On MPEG-4, 'All Digital' And Advanced Video Compression

One of the many moving pieces in cable's consideration of an "all-digital" network is the "advanced video codec," which usually travels with a handful of loosely synonymous terms. You've heard them: MPEG-4, MPEG-4 Part 10, JVT, H.264, AVC. (There are others, but, five is plenty muddy enough for now.)

Let's start with the "advanced video codec."

An advanced video codec is a squisher of digitized video. "Advanced" means it's better than what we use today, which is MPEG-2. ("Better" because video squishes further, which means more can be sent, and stored, than now.)

"Video," in this case, means not audio, nor transport.

Frees spectrum

A "codec" is an engineering coupling of the words "coder and "decoder." The duet within it implies the need to squeeze video down on one end, and unsqueeze it at the other end. Sort of like orange juice concentrate, but without the water.

Advanced video codecs fit into cable's "all-digital" conversations as an option (among several) for freeing up more bandwidth once a channel is digitized.

The logic goes like this: A piece of video encoded with the new stuff, at a rate of 1 Megabit per second (and dropping), looks essentially the same as a piece of video encoded with the existing MPEG-2 stuff, at 3.5 Mbps.

Thus, a thinner stream works as well as a thicker stream to do the same thing.

Why so many blasted names for the new compressor?

Without going into the life cycle of a technical standard (which can outlive even small dogs), it goes like this: Two different standards-setting groups (the Moving Picture Experts Group and the International Telecommunications Union, or "ITU") were both working on an advanced video codec.
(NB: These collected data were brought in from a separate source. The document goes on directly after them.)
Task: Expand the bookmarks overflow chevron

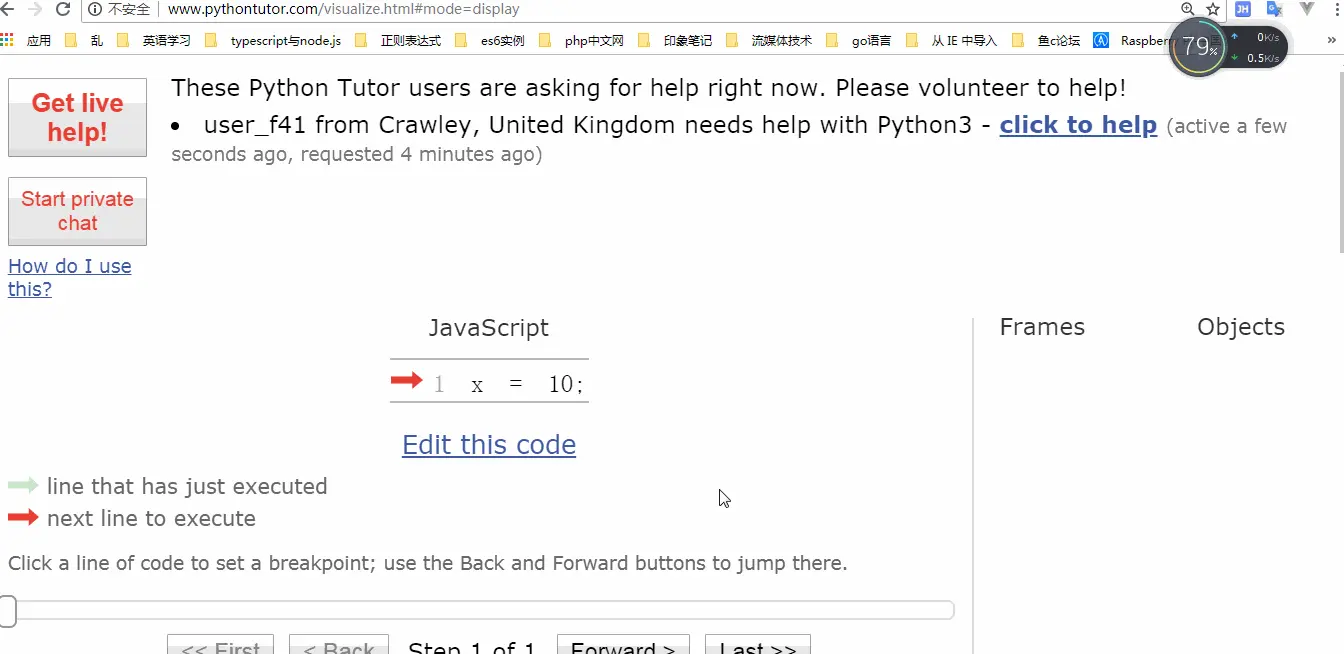Action: pyautogui.click(x=1332, y=41)
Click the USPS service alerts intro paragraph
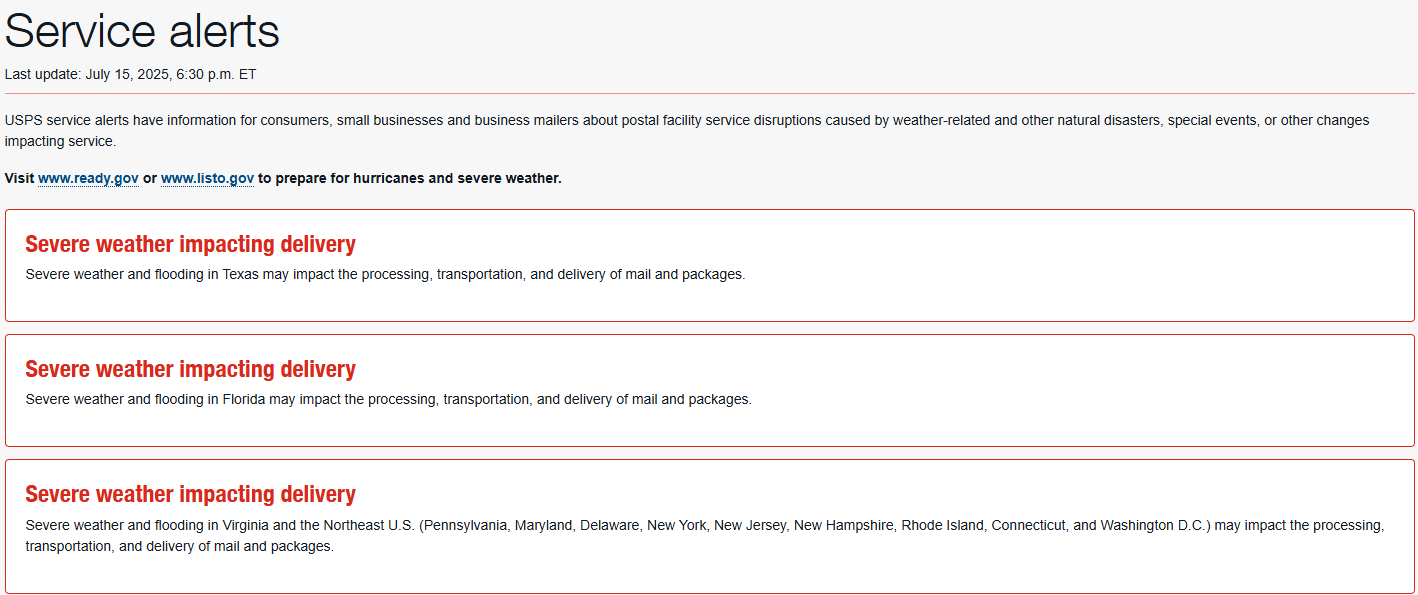 pos(687,131)
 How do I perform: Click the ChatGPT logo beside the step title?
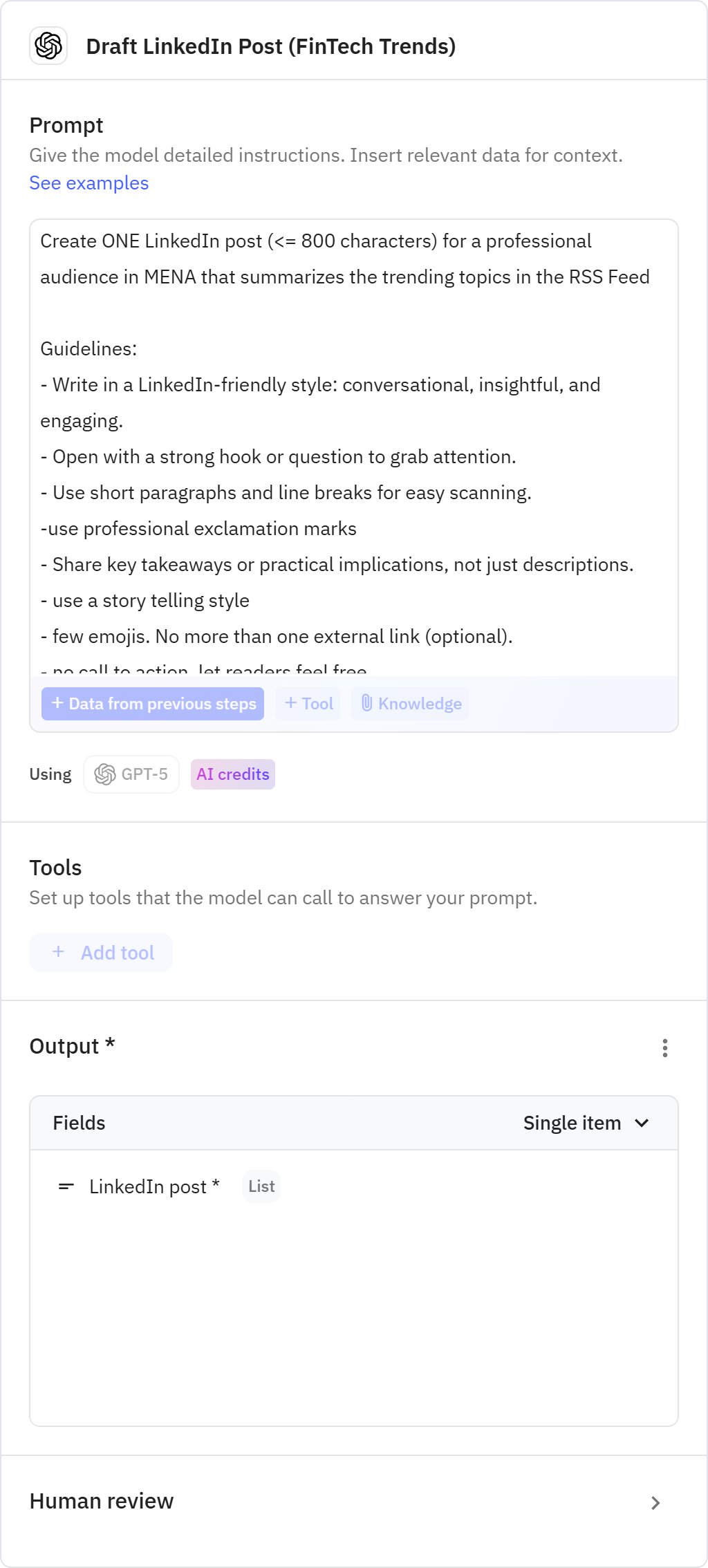48,47
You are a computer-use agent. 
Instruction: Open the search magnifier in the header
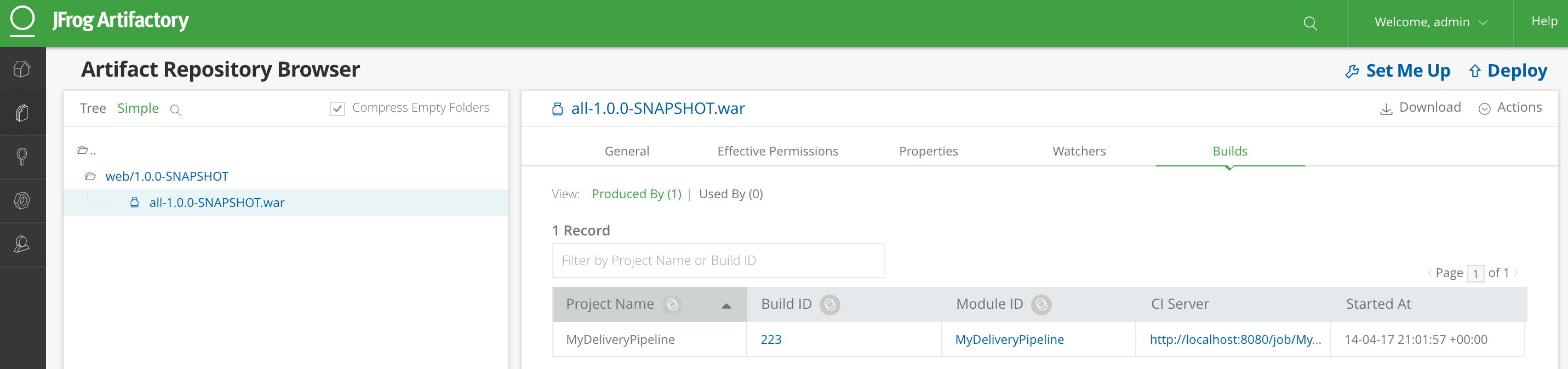tap(1310, 23)
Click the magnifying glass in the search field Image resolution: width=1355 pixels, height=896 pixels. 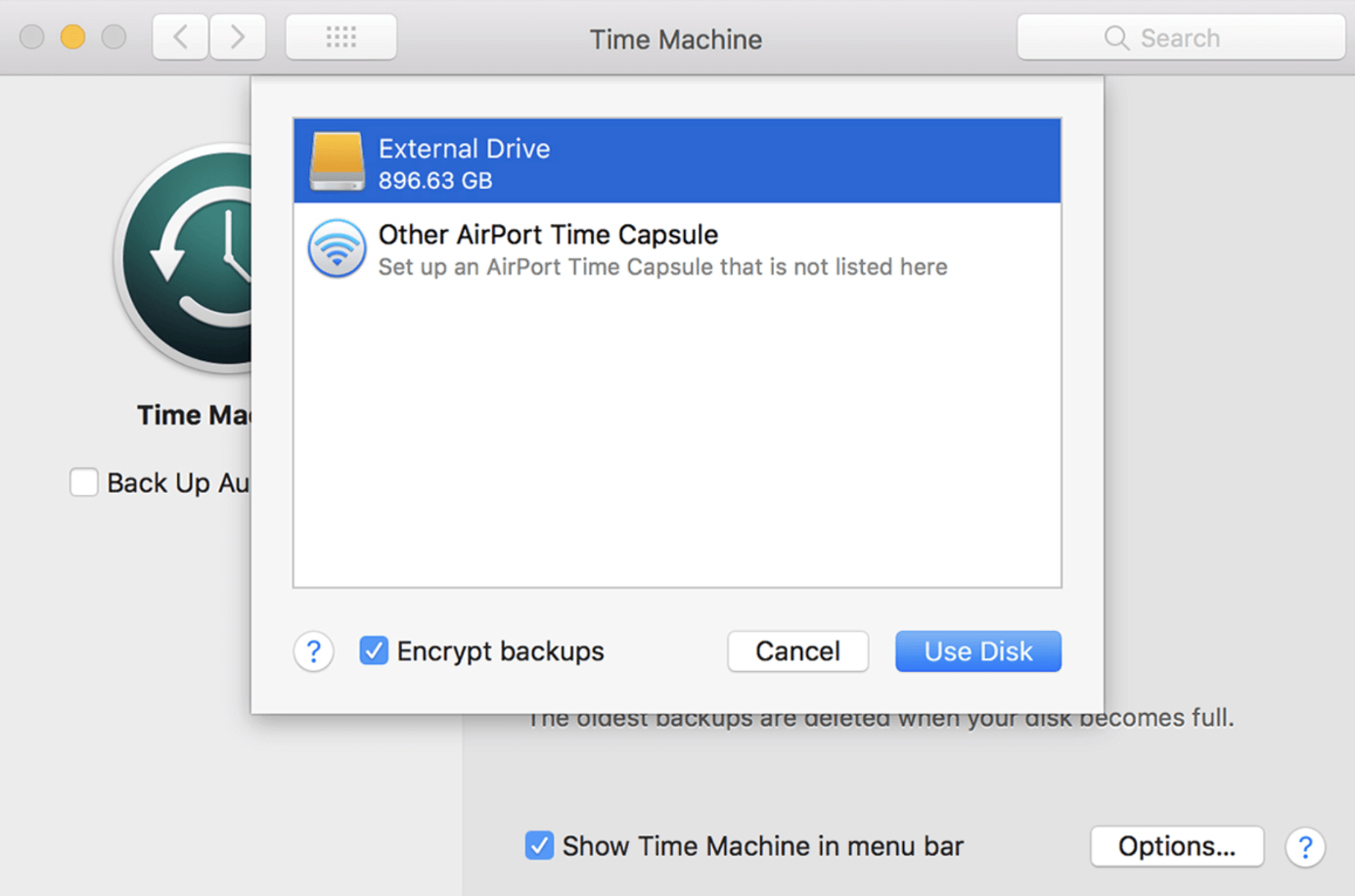[1115, 38]
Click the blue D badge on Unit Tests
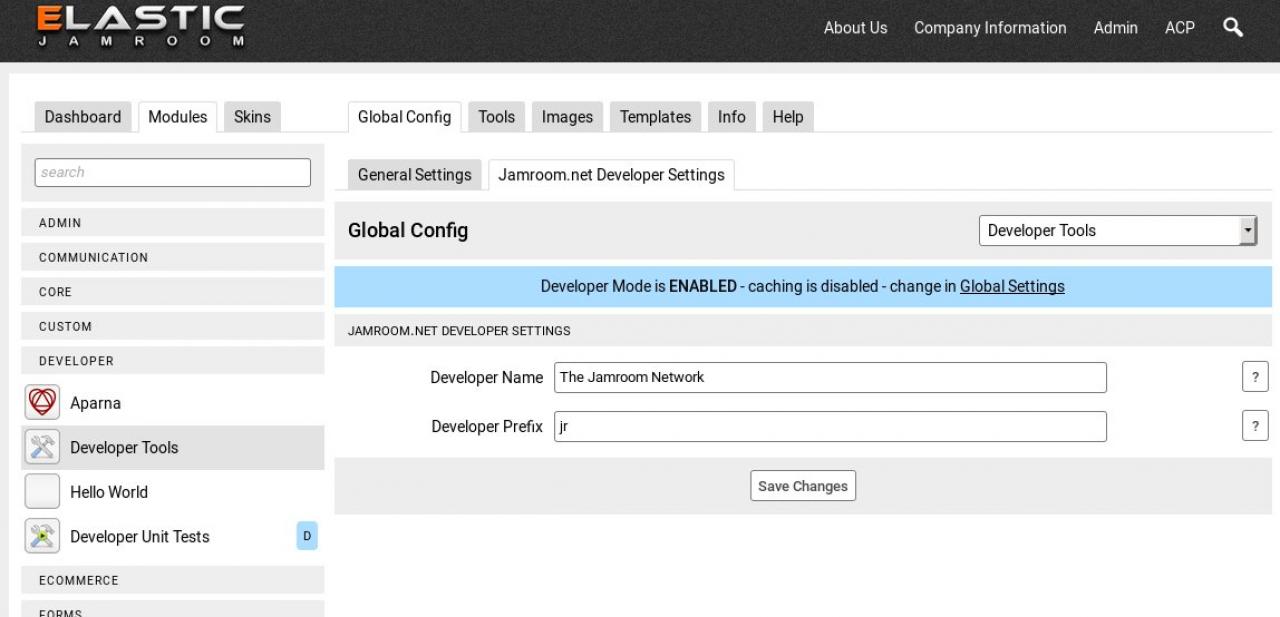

Naturally, both codecs went by different names ("MPEG-4" and "H.264," respectively.)

Ultimately, MPEG and the ITU merged their efforts, and coined the combined group "JVT," for "Joint Video Team."

'Part 10'

So, as these things go, one group called the work of the merged effort one thing, and the other group called it something else. Specifically, the MPEG people called it "MPEG-4 Part 10," because they'd had nine new parts before the merged video codec came about, which made it the tenth. The ITU continued calling the codec "H.264." (Most people pronounce it "H dot 264.")

It doesn't take much facial contortion to recognize both terms — "MPEG-2 Part 10" and "H.264" — as wondrously geeky.

So the JVT dubbed the video codec "AVC," for "Advanced Video Codec."

On a structural level, AVC isn't much different from MPEG-2, experts submit. It's all about removing the parts that are the same, from one frame of digitized video to the next. Turns out there are lots of things that are the same, frame to frame, but we don't notice them, because our eyes like movement better.

To compress by removing repetition means you need solid, reliable reference points. In MPEG-2 and in AVC there are two — sometimes three — such points: I-frames ("initialization") and P-frames ("predictive"), always. B-frames (for bidirectional), sometimes.

Initialization frames are regularly occurring reference points that initiate a compression sequence.

P-frames, true to their name, predict what the next frame will be, based on the sameness in the frame that follows the I-frame. B-frames look forward and backwards, to anticipate and build a forthcoming frame.

Squishing it

That all remains true in JVT/AVC. What's different is the way the squishing is done. Translating the details would assuredly elicit that "look at the time!" response — it involves venturing into the world of entropy coding and discrete cosine transform coefficients.

Suffice to say JVT/AVC brings further efficiencies to motion compensation, artifact filtering and about a dozen other compression-related processes, all of which lunge past the space limitations of this column.

As reality goes, the advanced codec isn't yet ready for primetime. Licensing remains a nightmare, with nearly two dozen inventor companies vying for a cut.

Chip sets are in the works, but largely not yet encased in plastic gizmos.

Big software companies aren't waiting. Microsoft Corp. and Real Networks Inc. are brewing their own implementations. This is what people are talking about when "Windows Media 9" enters the conversation. Keep two eyes on it.

New box needed

For cable, upshifting to an advanced video codec like MPEG-4 AVC does (sigh) mean a new set-top. Probably one that decodes both MPEG-2 and MPEG-4 video, initially.

The point of the advanced codec is the gains in bandwidth, especially as HDTV channels continue to heave their big, beautiful selves through the plant to digital TVs. But know that the advanced codec is one part of a much larger scenario, which will undoubtedly unfold in different-but-similar MSO chapters over the next few seasons.